U.S., China rivalry poses risks, benefits for Latin America
Just over a week later, China imposed tariffs on a range of U.S. products from frozen pork to wine in response to U.S. President Donald’s Trump’s decision to place tariffs on steel and aluminium from countries including China.
The trade fight, which escalated further on Wednesday with China targeting key American imports including soybeans, planes and cars in retaliation for proposed U.S. tariffs on $50 billion in Chinese goods, has left Latin America in the middle, analysing risks and opportunities.
China, whose demand for raw materials increased during rapid economic growth the past two decades, is already the top trade partner for countries ranging from Brazil, Latin America’s largest economy and the world’s top soybean exporter, to tiny Uruguay.
Rather than celebrating a chance to gain market share, Brazil and Argentina responded cautiously to the tariffs on Wednesday. Brazil’s Agriculture Ministry declined to comment. Argentina, the world’s No. 3 soy exporter, said it was “analysing the situation.”
Analysts in both countries said, however, the tariffs could force China to purchase more soybeans and soy-based products from South America.
Latin American countries’ turn to China for financing has alarmed Washington even as its own policy towards the region shifts.
Trump’s December 2017 national security strategy said China was seeking to “pull the region into its orbit through state-led investment and loans.”
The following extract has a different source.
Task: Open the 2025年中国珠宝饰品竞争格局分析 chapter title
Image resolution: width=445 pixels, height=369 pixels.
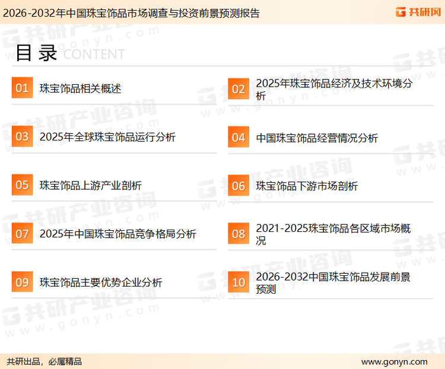Action: coord(117,234)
David Malpass, the U.S. Treasury Department’s undersecretary for international affairs, said at a March conference in Buenos Aires that China’s hosting of next year’s IDB meeting “does not serve the interests of the Western Hemisphere.”
In response, IDB President Luis Alberto Moreno noted that the IDB would hold a special meeting for the bank’s 60th anniversary in Washington next year, saying: “We have found the best of all worlds.”
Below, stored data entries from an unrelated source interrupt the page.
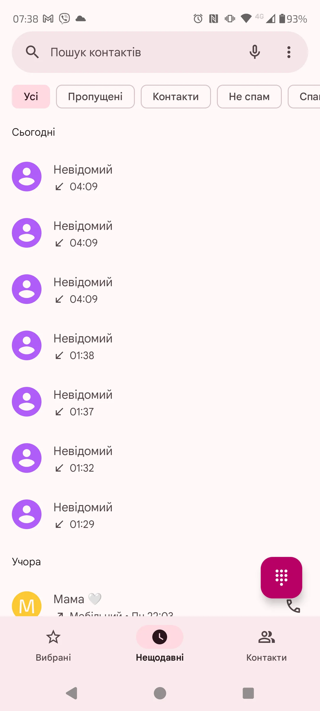Select the Контакти filter chip
Viewport: 320px width, 711px height.
click(176, 97)
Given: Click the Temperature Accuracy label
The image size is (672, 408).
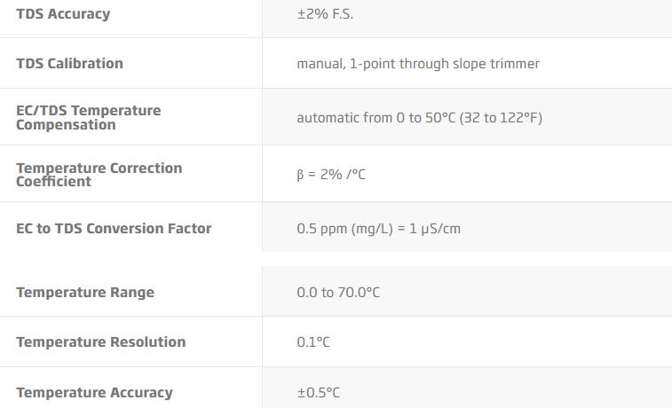Looking at the screenshot, I should pyautogui.click(x=94, y=393).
Trump’s trade policies and rhetoric about immigration have disturbed even the most U.S.-friendly governments in Latin America.
Before the United States temporarily exempted Brazil from planned steel tariffs, a Foreign Ministry official said trade relations between the two countries were in “uncharted waters.”
Argentina is threatening to take Washington to the World Trade Organization over biodiesel import tariffs. While the United States is the IDB’s largest shareholder, it backed out last year of one of the bank’s key funds.
Still, China’s perceived disregard for projects’ social and environmental costs has generated opposition within Latin America.
Civil society groups from Ecuador, Argentina and Peru set up an alliance to present information on “multiple human rights violations” linked to Chinese investments to the United Nations, according to a February statement from global nonprofit alliance Civicus.
Data from the Inter-American Dialogue and Boston University show lending from Chinese state-run banks to countries in the region exceeded $20 billion in 2015 and 2016. Since 2005, those loans have exceeded combined financing to the region from the IDB, World Bank and CAF, a Latin American development bank.
Commercial banks like ICBC are becoming increasingly active, Myers said, and the Asian Infrastructure Investment Bank (AIIB) – a 2-year-old Beijing-based multilateral lender – is seeking to partner with the IDB on projects in the region, such as roads, railways, ports or tunnels that could improve connectivity with Asia.
Seven Latin American countries including Argentina have been approved to join the AIIB, although none have yet paid in to become full members.